The bus continued moving with the highway stretching ahead. Players shifted in their seats, and someone snored three rows back.
Haley slept with her head on my sweatshirt for the next two hours.
I pulled up notes on my phone and read the same sequence four times.
The highway was flat and black, and it meant nothing.
I set the phone face down on my knee and watched the road instead, doing all I could not to look at her again.
We arrived in Boston late afternoon and pulled up to the players’ entrance along one side.
The city felt familiar now. The skyline, the way the light filtered through the trees, and the streets I was starting to know by name.

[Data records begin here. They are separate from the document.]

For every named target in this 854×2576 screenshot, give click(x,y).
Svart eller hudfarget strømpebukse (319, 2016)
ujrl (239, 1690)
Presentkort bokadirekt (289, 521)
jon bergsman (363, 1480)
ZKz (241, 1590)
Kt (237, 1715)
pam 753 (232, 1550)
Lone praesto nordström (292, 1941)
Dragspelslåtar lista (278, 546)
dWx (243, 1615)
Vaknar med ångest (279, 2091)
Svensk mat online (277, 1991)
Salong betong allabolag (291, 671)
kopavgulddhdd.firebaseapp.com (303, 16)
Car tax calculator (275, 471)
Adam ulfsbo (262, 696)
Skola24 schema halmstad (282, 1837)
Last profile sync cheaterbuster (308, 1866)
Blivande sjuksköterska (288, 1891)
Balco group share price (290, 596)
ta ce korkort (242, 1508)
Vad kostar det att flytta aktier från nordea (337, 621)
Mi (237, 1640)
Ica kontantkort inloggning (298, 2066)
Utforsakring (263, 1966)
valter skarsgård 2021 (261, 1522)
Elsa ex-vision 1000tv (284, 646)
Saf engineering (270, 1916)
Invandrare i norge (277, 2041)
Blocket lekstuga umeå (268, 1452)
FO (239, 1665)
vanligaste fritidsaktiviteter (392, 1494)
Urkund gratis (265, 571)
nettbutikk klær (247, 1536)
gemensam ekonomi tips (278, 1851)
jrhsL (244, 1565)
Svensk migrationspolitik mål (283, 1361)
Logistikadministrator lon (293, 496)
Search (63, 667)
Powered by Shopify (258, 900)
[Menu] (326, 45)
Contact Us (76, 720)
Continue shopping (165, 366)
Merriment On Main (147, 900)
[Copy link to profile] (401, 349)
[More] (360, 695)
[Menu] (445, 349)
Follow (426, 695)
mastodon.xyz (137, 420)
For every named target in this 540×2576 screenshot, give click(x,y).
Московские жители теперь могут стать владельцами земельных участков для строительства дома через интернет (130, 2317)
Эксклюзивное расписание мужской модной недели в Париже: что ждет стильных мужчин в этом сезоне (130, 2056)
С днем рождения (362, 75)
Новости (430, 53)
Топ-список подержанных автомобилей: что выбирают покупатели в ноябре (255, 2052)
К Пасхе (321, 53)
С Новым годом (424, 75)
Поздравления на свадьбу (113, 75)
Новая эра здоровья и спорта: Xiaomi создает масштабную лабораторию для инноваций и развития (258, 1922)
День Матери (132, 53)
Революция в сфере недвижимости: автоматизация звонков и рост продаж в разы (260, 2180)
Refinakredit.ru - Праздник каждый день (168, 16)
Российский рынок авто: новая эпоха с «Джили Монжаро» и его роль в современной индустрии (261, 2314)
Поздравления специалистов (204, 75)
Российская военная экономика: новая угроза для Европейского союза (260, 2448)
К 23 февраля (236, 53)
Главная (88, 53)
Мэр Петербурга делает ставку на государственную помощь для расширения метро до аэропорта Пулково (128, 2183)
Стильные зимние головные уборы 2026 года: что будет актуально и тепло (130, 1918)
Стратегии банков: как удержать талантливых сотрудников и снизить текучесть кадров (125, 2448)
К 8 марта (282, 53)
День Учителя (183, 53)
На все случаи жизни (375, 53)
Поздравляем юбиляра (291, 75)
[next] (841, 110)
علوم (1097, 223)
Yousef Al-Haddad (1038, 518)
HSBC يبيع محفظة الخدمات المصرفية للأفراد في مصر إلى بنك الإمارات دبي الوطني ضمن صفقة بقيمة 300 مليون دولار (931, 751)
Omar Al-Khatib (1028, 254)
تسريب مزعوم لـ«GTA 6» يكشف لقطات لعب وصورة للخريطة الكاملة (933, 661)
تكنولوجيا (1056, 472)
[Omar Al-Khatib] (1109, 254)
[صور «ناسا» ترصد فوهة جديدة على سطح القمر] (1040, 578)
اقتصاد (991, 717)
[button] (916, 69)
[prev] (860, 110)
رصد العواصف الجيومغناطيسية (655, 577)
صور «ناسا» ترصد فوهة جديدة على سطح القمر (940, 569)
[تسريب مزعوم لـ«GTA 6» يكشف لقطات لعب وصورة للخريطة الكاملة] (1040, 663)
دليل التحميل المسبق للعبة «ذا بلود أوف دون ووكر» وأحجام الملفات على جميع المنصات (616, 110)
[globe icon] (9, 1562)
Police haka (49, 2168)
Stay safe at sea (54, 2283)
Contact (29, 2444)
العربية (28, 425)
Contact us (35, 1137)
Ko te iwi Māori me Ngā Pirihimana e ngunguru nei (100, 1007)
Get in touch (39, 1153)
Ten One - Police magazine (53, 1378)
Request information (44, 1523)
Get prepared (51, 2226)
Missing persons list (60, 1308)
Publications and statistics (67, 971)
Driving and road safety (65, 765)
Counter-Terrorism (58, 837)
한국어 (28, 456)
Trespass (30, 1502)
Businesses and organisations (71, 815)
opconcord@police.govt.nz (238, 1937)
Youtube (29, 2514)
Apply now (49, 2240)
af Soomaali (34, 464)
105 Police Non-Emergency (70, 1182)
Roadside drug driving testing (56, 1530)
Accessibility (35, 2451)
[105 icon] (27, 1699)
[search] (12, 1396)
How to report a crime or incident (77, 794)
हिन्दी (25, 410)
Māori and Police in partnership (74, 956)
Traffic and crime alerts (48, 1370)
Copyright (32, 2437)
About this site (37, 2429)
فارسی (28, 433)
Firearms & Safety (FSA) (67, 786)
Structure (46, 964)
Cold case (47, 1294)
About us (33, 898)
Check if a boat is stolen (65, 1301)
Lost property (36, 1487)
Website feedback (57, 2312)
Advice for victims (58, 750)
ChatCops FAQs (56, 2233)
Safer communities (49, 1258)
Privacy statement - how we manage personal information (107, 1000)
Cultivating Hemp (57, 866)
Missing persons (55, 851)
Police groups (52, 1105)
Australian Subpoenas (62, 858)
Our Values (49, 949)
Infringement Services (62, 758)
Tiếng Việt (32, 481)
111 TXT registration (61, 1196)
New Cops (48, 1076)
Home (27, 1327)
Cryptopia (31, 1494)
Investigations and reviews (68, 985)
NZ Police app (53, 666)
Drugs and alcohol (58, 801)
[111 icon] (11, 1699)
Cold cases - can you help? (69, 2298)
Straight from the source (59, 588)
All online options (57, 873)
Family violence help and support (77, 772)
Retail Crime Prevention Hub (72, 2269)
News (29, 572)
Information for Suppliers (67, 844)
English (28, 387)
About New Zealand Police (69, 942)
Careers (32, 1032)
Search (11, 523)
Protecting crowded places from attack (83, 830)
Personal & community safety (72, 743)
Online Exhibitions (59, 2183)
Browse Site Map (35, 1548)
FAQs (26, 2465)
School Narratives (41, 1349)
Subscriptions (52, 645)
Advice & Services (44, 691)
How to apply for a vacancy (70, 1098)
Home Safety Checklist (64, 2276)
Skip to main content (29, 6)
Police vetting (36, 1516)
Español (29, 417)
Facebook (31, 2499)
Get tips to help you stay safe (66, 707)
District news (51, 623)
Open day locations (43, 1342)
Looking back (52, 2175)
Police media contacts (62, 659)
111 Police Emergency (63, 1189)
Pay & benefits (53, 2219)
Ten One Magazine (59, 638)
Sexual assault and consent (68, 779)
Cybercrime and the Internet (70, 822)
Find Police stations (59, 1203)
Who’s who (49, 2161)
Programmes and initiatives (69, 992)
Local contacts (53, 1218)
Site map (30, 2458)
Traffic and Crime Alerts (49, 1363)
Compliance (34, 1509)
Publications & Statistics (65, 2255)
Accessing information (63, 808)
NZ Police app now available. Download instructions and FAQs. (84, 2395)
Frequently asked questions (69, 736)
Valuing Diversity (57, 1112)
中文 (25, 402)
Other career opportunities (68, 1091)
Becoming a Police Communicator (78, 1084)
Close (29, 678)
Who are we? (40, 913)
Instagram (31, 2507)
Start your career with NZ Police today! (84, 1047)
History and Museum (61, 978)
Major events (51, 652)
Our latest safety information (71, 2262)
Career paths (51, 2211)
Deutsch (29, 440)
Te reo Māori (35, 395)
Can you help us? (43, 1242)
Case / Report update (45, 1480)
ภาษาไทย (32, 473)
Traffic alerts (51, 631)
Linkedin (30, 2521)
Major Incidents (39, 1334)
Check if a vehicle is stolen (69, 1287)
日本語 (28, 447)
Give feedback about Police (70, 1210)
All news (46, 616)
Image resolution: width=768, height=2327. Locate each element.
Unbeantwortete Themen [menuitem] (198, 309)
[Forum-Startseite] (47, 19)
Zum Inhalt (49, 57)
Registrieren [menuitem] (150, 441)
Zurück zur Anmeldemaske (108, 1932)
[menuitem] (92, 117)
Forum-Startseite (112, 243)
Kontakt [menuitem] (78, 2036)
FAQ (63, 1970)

While the equipment staff unloaded our gear, the players scattered. A few went to the locker room, others to their cars parked in the lot, while some scrolled through their phones to order transportation.
Haley, my sweatshirt draped over her arm, went inside, and I followed. She was going the same way.
While she unlocked and entered her office, I continued to the locker room, absorbing the familiar smell of this building. This was starting to bemybuilding. Sweat and cleaning products and the scent of ice coming through the ventilation.
Most of the players had cleared out.
Brashe was still at his stall when I walked in and tossed a few things in the laundry basket from my bag.
“The defensive unit is starting to come together nicely,” he said.
“Yes.”
“The gap control in yesterday’s game was solid. Better than two weeks ago.”